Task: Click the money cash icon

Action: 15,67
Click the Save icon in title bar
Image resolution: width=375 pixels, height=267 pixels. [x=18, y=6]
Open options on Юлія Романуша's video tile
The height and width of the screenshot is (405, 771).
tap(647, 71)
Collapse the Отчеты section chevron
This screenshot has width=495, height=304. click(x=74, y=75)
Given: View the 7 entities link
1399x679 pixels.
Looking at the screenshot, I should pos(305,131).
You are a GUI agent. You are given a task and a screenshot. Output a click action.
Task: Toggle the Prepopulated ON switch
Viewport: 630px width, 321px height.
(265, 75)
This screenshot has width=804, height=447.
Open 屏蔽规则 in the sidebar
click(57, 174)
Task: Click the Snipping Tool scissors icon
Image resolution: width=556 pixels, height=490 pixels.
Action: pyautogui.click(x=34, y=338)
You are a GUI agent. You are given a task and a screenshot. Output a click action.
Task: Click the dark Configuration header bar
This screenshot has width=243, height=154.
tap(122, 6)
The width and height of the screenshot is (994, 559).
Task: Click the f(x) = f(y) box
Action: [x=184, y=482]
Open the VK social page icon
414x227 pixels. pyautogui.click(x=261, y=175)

★ ★ ★ ★ ★

§ **Exercise**
Starting from the first line of the records above, retype each line exactly up to and including the one that contains "Task: Click the dark Configuration header bar", and nothing more.

§ **Response box**
Task: Click the money cash icon

Action: 15,67
Click the Save icon in title bar
Image resolution: width=375 pixels, height=267 pixels. [x=18, y=6]
Open options on Юлія Романуша's video tile
The height and width of the screenshot is (405, 771).
tap(647, 71)
Collapse the Отчеты section chevron
This screenshot has width=495, height=304. click(x=74, y=75)
Given: View the 7 entities link
1399x679 pixels.
Looking at the screenshot, I should pos(305,131).
You are a GUI agent. You are given a task and a screenshot. Output a click action.
Task: Toggle the Prepopulated ON switch
Viewport: 630px width, 321px height.
(265, 75)
This screenshot has width=804, height=447.
Open 屏蔽规则 in the sidebar
click(57, 174)
Task: Click the Snipping Tool scissors icon
Image resolution: width=556 pixels, height=490 pixels.
Action: pyautogui.click(x=34, y=338)
You are a GUI agent. You are given a task and a screenshot. Output a click action.
Task: Click the dark Configuration header bar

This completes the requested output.